Requirement 1: Pull out every one of the entries that follow the UML article and reproduce their lines exactly, leaving out the pictures.

Text:
The purpose of the Unified Modeling Language (hereinafter referred to as UML) is to provide a language-independent and platform independent modeling notation. UML tools are as versatile as the UML is foundational. This article serves as a primer for the basic concepts of UML while providing an understanding of the purposes of modeling. It is not meant to be a how-to manual, but links are provided, where appropriate, to take you to well-executed tutorials to illustrate the steps on how to use the UML features offered in the NetBeans IDE.

This article is written for those engineers who can never find time to model a project before starting to code and for those engineers who have not yet considered creating models of their systems prior to coding them. This article presents some methods and strategies to help you be more efficient and possibly even save time. The information in this article might even enable you to challenge the rationale, "We never have time to do it right, but always have time to do it again."

Contents

Introduction

At the coffee shop, when you envisioned "an amazing" piece of software, you excitedly grabbed a napkin and drew pictures to add clarity to your thoughts. Your pictures were most likely a collection of chicken scratches that meant nothing to anyone but yourself.

But it did mean something to you: Those chicken scratches were the explanation of an idea that you might dedicate the next two years of your life to seeing realized. What you created was a rudimentary model. In your mind, the boxes represented one element, while the circles, triangles and lines represented another element. You invented a modeling language on the back of a napkin. If you could just compile and run the napkin, you would be done. This is not as impossible as it might sound. If you spent the next couple of months teaching the computer what each napkin object represented and how to generate source code for each object, compiling the napkin would be possible.

Material:

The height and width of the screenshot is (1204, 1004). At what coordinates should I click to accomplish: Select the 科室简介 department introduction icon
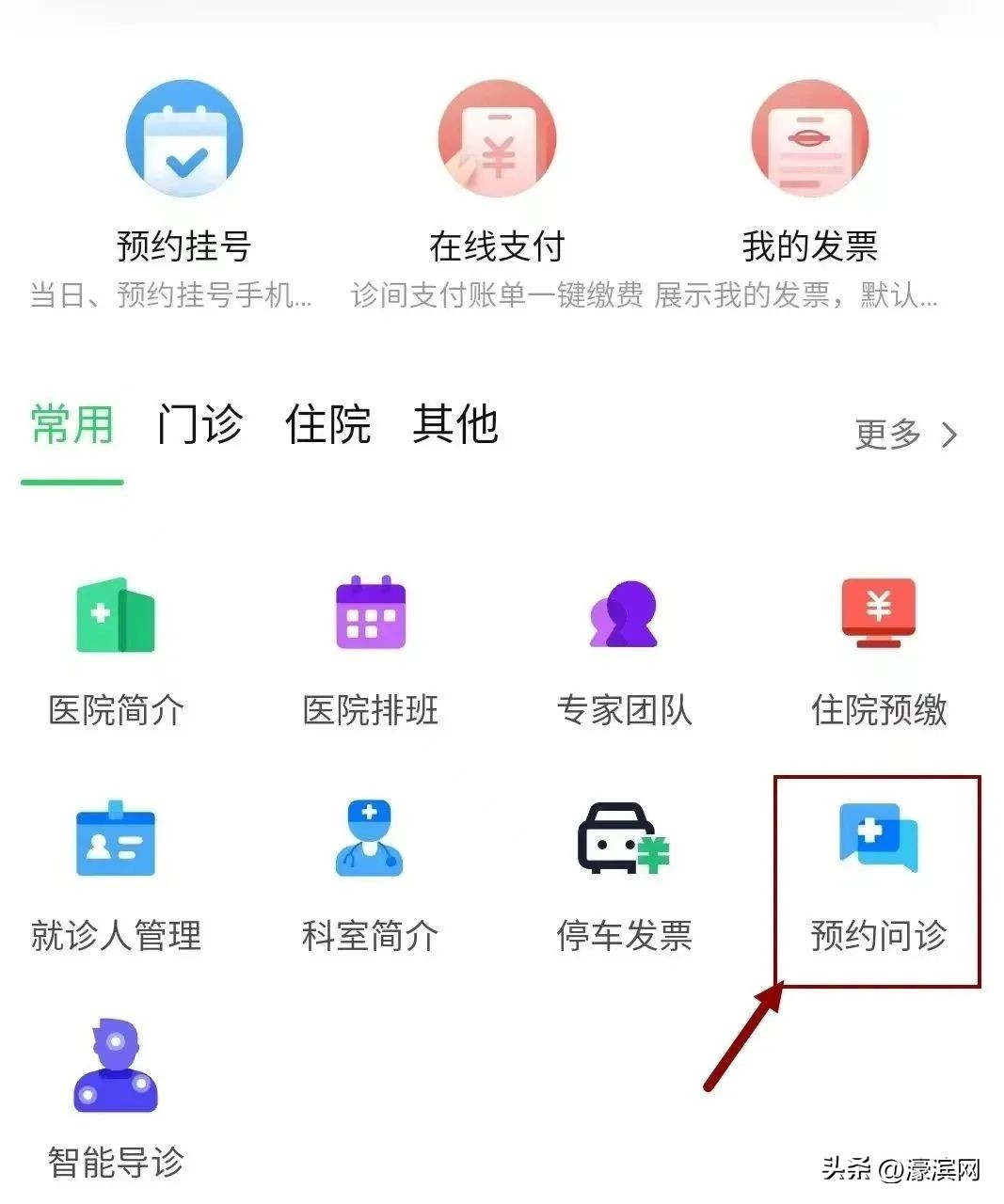pyautogui.click(x=371, y=840)
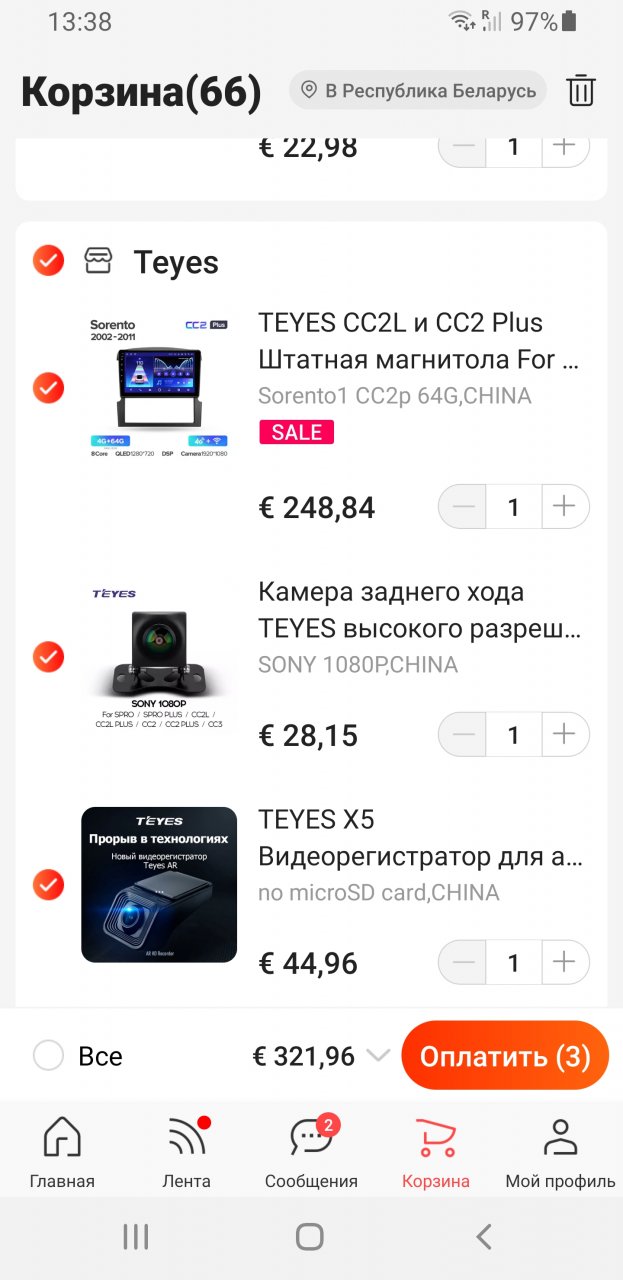Increase quantity of the € 248,84 item

click(x=565, y=507)
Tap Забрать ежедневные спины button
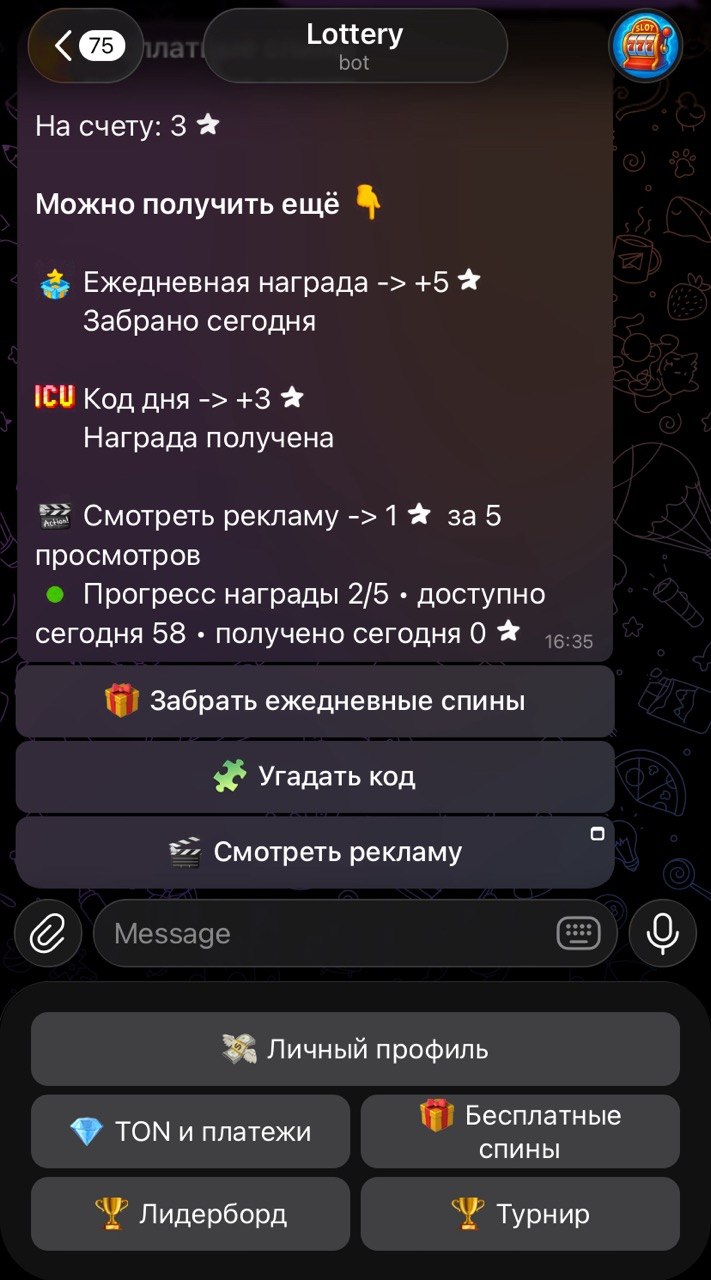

Requirement 2: Copy the whole UML article above word for word.

Answer 1:
The height and width of the screenshot is (1204, 1004). At what coordinates should I click to accomplish: Select the 科室简介 department introduction icon
pyautogui.click(x=371, y=840)
Increase quantity of the € 248,84 item

click(x=565, y=507)
Tap Забрать ежедневные спины button

Answer 2:
The purpose of the Unified Modeling Language (hereinafter referred to as UML) is to provide a language-independent and platform independent modeling notation. UML tools are as versatile as the UML is foundational. This article serves as a primer for the basic concepts of UML while providing an understanding of the purposes of modeling. It is not meant to be a how-to manual, but links are provided, where appropriate, to take you to well-executed tutorials to illustrate the steps on how to use the UML features offered in the NetBeans IDE.

This article is written for those engineers who can never find time to model a project before starting to code and for those engineers who have not yet considered creating models of their systems prior to coding them. This article presents some methods and strategies to help you be more efficient and possibly even save time. The information in this article might even enable you to challenge the rationale, "We never have time to do it right, but always have time to do it again."

Contents

Introduction

At the coffee shop, when you envisioned "an amazing" piece of software, you excitedly grabbed a napkin and drew pictures to add clarity to your thoughts. Your pictures were most likely a collection of chicken scratches that meant nothing to anyone but yourself.

But it did mean something to you: Those chicken scratches were the explanation of an idea that you might dedicate the next two years of your life to seeing realized. What you created was a rudimentary model. In your mind, the boxes represented one element, while the circles, triangles and lines represented another element. You invented a modeling language on the back of a napkin. If you could just compile and run the napkin, you would be done. This is not as impossible as it might sound. If you spent the next couple of months teaching the computer what each napkin object represented and how to generate source code for each object, compiling the napkin would be possible.